(Beginning of Records for the exercise)

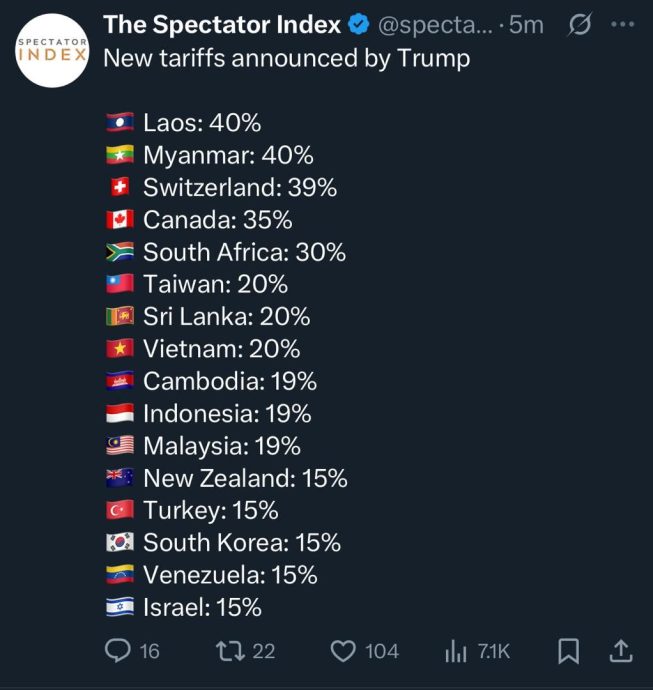
Task: Click the Grok slashed-circle icon
Action: pyautogui.click(x=578, y=25)
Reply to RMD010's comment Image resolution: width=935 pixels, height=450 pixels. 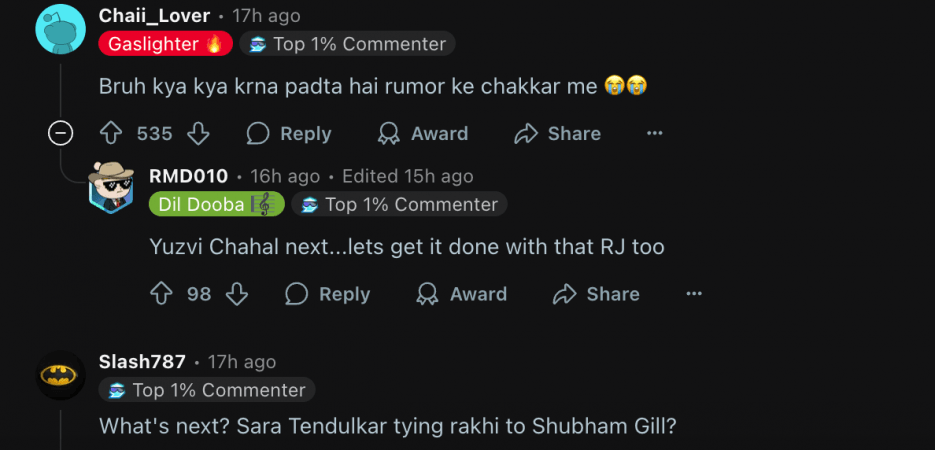(327, 294)
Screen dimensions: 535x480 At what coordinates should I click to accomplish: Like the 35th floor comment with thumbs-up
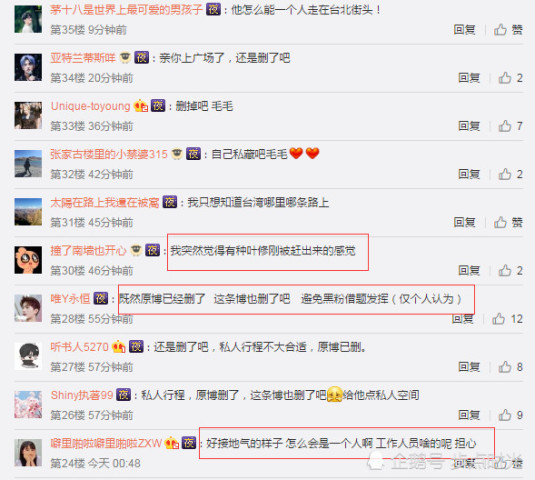tap(500, 30)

(End of Records for the exercise)

→ **Directions for this task**
This task calls for restating, word for word, each line from the line holding "Screen dimensions: 535x480" through the end of the material, pictures left out.

→ **Task response**
Screen dimensions: 535x480 At what coordinates should I click to accomplish: Like the 35th floor comment with thumbs-up
tap(500, 30)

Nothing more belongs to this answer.